Старуха лежала, выпростав на одеяло руки.
— Занялось у кого? — тихо и тревожно спросила она.
— Я глажу! — крикнул ей Сергей.
— Нынче вон сушь какая….
— Ничего… — успокоил Сергей.
Эти приготовления: чистка кусочком мела пуговиц, продеваемых поочередно в одну специальную кожаную петлю, доведение до матового блеска сапог, глажка; эти запахи казармы в соединении с воображаемой картиной того, как, ловкий и весёлый, он входит в маленький бревенчатый залец клуба, где разномастные стулья и гладко отполированные зрителями широкие скамьи сдвинуты к стенам, а несколько пар — девушка с девушкой — напряжённо ходят под сбивчатый баян, — все это доставляло Сергею радость.
— Ну, видать, старик мой Андрюшу в рамень потянул, — сказала старуха.
— В какую рамень?
— В лес, значит, в еловый по грибы…
— Да нет, они далеко не пойдут… Мы в клуб должны вечером идти….
— А ты сам откуда будешь?
— Московский…
— Из самой столицы?
— Ага…
— А церквей там много? Ходят в них люди?..
— Кто хочет — ходит, — сказал Сметанин.
— У нас двух сынов война прибрала… — продолжала старуха, — нешто могли они вовсе сгинуть?..

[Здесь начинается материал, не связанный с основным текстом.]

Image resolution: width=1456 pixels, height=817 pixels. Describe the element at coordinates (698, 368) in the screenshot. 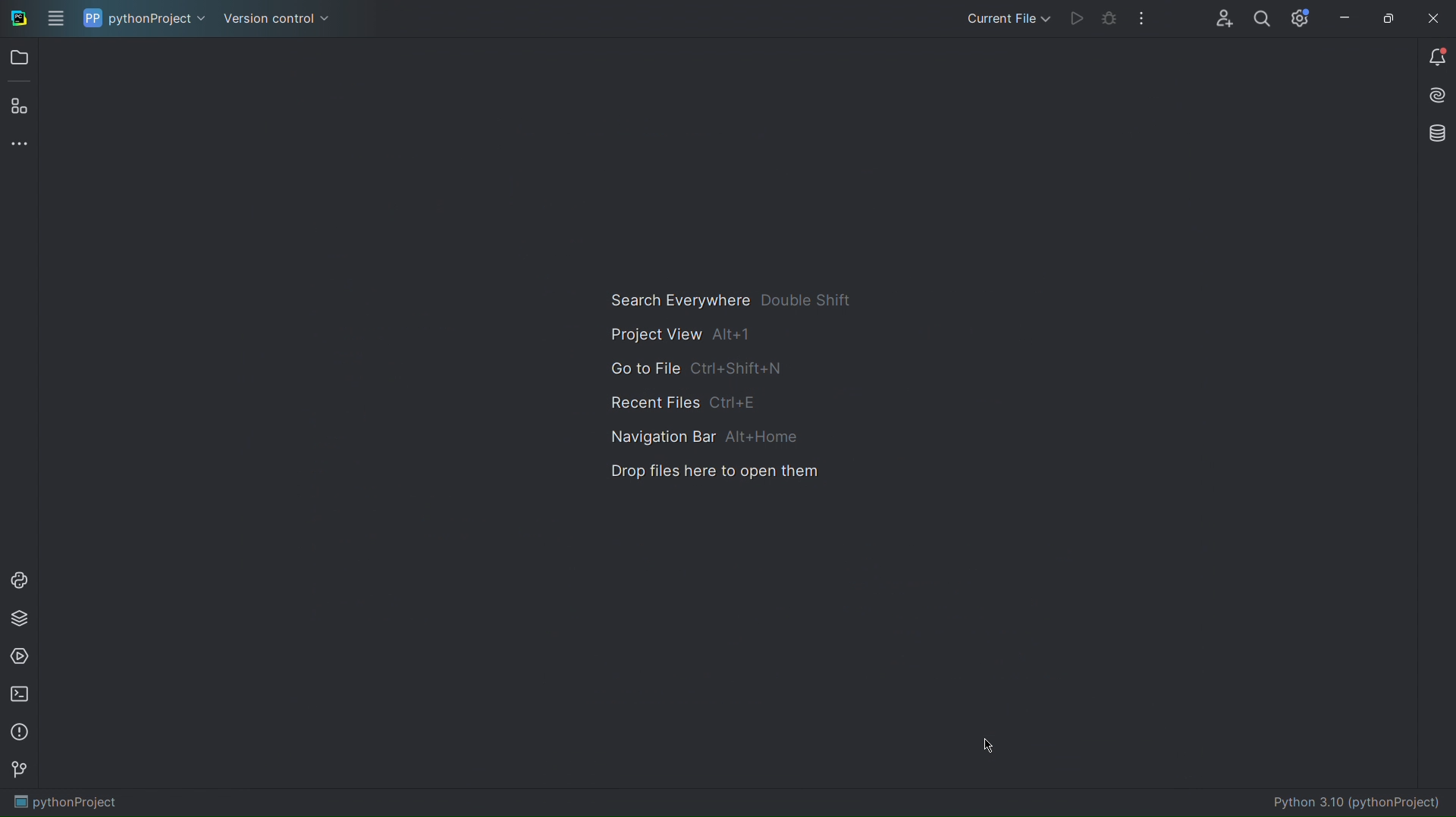

I see `Go to File` at that location.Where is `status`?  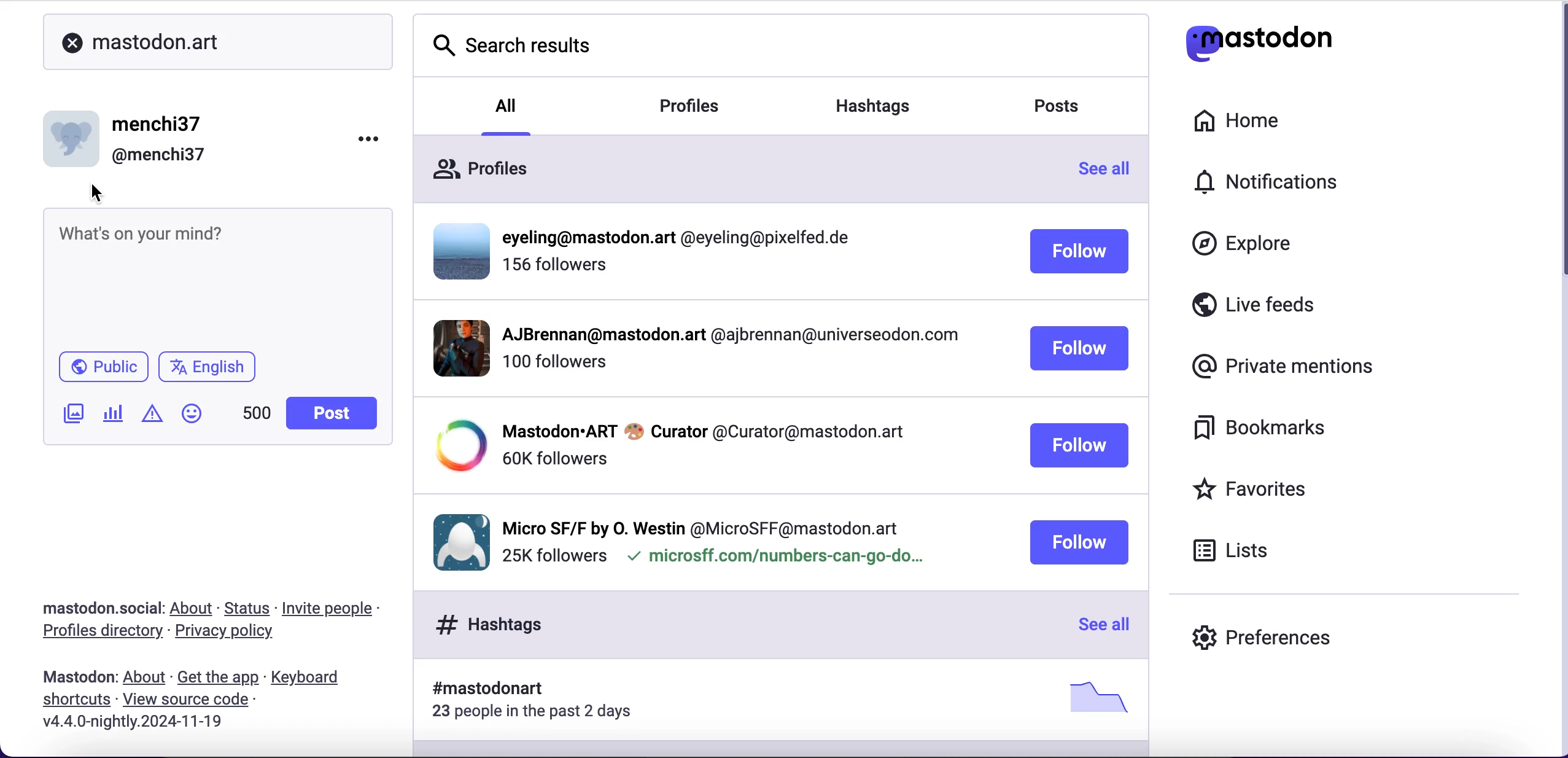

Убили-то — ладно… Но вовсе — то нельзя… А старик, как я занедужила, власть взял… икону снял, вот его, — старуха махнула рукой в сторону Дарвина, — заместо повесил… Это, говорит, мать, и есть бог… Да на него ведь не помолишься… Я уж плакала… Ты ему скажи, что и в столице в церковь ходят, а то он ума решился… властвует…

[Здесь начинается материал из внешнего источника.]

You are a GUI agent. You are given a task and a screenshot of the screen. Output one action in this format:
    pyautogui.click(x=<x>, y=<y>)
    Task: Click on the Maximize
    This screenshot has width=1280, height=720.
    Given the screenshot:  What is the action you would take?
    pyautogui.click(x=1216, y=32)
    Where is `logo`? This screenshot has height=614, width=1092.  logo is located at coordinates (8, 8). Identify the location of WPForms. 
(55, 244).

— Скажу… Да вон они идут, — сказал Сергей, замечая входящих во двор Матвея Ивановича и Золотова. — С грибами…
4
После позднего обеда, уже в сумерках, старик, сидя у окна, читал при свете заката газету.
— Глаза попортишь, — сказала старуха, — свет зажги…
— Больше керосинку зажигать не будем… Электричества дождемся…
— Жди-жди, обещанного три года ждут…
Керосиновая «молния» висела на крюке над столом, рядом на белом шнуре мыльным пузырем поблескивала электрическая лампа.
Матвей Иванович подошел к выключателю и щелкнул им несколько раз.
— Брось выключатель дергать, инженер чертов, — сердитым шепотом сказала старуха.
Золотов и Сметанин сидели на завалинке под окнами избы. День шёл на убыль, впереди ещё был целый вечер в клубе…
— Вот женишься, — сказал Золотов, — тебя жена так же будет жучить, как бабка старика…
— Что им ссориться — старые оба…
— Значит, любят друг друга… неравнодушны…
А из окон доносилось:
— Сам не спишь, так людям дай… Небось, от бессонниц твоих да от скотины болезнь приняла…
Чего молчишь?.. Гуленой был, им и остался, а я трудящая…
— Я тебе на фартук куплю…
Было приятно слышать среди вечерней тишины, нарушаемой лишь дальним тарахтением трактора, эти старческие голоса, словно то был не разговор, а пелась грустная незнакомая песня.
Вдруг, как чудо, как подброшенная домовым шаровая молния, среди сумерек и всхлипываний старухи вспыхнула под потолком электрическая лампа.
— Сынки! Свет дали! — закричал Матвей Иванович, высунувшись в окно. — В дом ходите…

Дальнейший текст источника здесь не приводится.